-- Opening Marker --

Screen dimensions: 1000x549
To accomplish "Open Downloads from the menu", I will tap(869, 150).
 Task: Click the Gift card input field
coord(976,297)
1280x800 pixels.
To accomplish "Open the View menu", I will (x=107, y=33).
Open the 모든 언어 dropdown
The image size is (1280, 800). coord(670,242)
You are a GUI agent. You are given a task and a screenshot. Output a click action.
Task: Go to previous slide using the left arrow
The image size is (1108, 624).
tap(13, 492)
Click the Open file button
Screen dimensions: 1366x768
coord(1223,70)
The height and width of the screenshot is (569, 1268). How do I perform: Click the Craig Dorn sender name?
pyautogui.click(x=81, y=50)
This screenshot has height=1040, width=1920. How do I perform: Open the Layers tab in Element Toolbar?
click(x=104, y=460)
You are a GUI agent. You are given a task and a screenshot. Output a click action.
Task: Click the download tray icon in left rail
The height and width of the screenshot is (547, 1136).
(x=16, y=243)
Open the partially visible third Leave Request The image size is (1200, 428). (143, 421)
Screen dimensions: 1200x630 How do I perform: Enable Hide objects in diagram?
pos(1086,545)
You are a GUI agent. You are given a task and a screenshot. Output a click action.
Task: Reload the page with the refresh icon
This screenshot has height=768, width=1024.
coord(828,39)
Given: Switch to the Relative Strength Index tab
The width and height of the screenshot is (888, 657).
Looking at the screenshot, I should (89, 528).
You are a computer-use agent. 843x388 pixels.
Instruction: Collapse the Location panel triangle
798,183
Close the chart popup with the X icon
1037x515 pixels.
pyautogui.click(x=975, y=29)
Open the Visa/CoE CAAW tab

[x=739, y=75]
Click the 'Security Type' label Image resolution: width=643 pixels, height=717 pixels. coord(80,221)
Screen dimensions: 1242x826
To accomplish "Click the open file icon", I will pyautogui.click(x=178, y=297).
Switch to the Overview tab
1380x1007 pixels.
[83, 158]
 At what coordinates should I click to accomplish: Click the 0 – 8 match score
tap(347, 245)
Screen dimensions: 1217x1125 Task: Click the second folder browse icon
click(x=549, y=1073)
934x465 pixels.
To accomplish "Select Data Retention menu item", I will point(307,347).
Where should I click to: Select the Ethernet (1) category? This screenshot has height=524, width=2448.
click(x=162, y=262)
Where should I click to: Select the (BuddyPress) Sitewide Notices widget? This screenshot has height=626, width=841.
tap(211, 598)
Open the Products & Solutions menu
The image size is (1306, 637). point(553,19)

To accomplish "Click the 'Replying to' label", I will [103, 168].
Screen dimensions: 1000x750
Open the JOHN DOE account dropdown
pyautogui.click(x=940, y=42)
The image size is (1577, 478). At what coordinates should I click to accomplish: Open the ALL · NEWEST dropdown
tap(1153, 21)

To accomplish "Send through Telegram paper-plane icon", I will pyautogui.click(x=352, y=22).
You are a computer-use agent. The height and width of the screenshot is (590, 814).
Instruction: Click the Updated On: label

-- Closing Marker --

Each line of the entries that contains the word "computer" should be listed.

You are a computer-use agent. 843x388 pixels.
You are a computer-use agent. The height and width of the screenshot is (590, 814).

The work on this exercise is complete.